IMPORTANCE AND FUNCTIONS OF COMMERCE
(1) Commerce is the life blood of a nation.
(2) It helps to improve the standard of living of people.
(3) It makes exchange of goods and services possible.
(4) It aids movement of goods and services.
(5) It encourages inter-dependence among nations since no nation is self- sufficient.
(6) Provides employment opportunities.
(7) It makes storage of goods possible.
(8) It encourages specialisation.
(9) It makes people of a country to enjoy goods not produced in the country.
(10) It provides fund for business activities.
FACTORS THAT DELAYED THE DEVELOPMENT OF COMMERCE IN WEST AFRICA
The development of commercial activities was delayed in West Africa till twentieth century when compared with, commercial activities that were going on in Europe even before the nineteenth century.
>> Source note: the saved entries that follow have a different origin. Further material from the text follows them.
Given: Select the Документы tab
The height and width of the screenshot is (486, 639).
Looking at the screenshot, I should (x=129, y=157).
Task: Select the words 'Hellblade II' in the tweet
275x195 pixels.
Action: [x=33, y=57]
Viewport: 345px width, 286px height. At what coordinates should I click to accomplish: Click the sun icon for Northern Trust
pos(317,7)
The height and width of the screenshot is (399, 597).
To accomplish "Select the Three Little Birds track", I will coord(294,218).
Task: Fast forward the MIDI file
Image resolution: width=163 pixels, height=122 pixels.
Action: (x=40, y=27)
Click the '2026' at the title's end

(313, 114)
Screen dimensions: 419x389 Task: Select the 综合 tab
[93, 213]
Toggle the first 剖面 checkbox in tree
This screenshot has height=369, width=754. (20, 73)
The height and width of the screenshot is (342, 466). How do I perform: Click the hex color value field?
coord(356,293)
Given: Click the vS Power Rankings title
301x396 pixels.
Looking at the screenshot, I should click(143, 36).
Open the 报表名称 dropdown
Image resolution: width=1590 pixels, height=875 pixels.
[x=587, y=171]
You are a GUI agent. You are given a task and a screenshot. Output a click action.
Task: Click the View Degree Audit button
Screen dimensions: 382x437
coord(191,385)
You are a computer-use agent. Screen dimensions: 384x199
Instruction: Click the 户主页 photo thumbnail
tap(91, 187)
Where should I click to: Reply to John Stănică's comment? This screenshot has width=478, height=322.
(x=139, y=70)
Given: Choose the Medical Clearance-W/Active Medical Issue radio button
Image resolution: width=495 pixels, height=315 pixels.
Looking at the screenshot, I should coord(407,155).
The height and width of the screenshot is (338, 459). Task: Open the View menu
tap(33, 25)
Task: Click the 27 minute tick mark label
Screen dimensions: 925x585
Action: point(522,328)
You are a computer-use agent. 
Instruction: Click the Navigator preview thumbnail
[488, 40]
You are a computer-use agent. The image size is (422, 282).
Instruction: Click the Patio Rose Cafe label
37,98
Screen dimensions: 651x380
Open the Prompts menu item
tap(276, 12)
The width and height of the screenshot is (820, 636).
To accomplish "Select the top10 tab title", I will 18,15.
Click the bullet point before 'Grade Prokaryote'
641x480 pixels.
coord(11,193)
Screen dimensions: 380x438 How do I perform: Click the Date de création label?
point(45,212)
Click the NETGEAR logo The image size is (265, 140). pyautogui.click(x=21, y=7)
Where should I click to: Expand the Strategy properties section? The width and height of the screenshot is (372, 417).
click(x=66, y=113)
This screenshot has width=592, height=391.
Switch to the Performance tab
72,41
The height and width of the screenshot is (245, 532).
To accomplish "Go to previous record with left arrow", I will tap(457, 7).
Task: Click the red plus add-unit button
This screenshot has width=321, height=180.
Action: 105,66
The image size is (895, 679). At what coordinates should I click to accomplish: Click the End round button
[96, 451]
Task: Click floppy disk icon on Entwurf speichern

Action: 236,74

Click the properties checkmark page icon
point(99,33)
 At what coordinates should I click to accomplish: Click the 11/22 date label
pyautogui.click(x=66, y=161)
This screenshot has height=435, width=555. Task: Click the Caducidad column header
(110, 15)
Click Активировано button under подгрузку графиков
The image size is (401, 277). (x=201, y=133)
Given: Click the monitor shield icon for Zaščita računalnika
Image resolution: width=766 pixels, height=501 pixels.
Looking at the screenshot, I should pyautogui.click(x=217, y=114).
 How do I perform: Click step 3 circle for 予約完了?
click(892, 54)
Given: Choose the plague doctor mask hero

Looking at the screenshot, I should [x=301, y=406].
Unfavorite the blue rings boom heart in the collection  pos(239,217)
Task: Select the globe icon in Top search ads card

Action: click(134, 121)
Even till today, commercial activities in West Africa seem to be at the incipient stage as a result of the following factors;
[1) Lack of enough capital
(2) Political instability
(3) Low national income
(4) Low savings.
(5) Lack of true entrepreneurship
(6) Absence of developed markets.
(7) Inadequate and inefficient means of transport and communication.
(8) Inadequate infrastructural facilities.
FACTORS THAT CONTRIBUTE TO THE GROWTH OF COMMERCE
(1) Warehousing
(2) Development of modem techniques of production.
(3) Development of efficient means of transport and communication.
(4) Insurance
(5) Development of financial institutions
(6) Advertising
(7) Political stability.
CHAPTER 2
DMSIONS OF COMMERCE
Commerce is divided into six main divisions known as commercial occupations engaged mainly in the movement of goods. These six divisions or branches are: Trade, Transport and Commurications, Banking, Insurance, Advertising and Warehousing.
Trade: It is the exchange, buying and selling of goods and services. Trade is divided into Home Trade and Foreign Trade. Home Trade (also known as domestic or internal trade) is the exchange, buying and selling of goods and services within a country. Foreign Trade (also called international or external trade) is the exchange, buying and selling of goods and services between two or more countries. While Home Trade is divided into wholesale and retail trade, Foreign Trade is divided into Import and Export.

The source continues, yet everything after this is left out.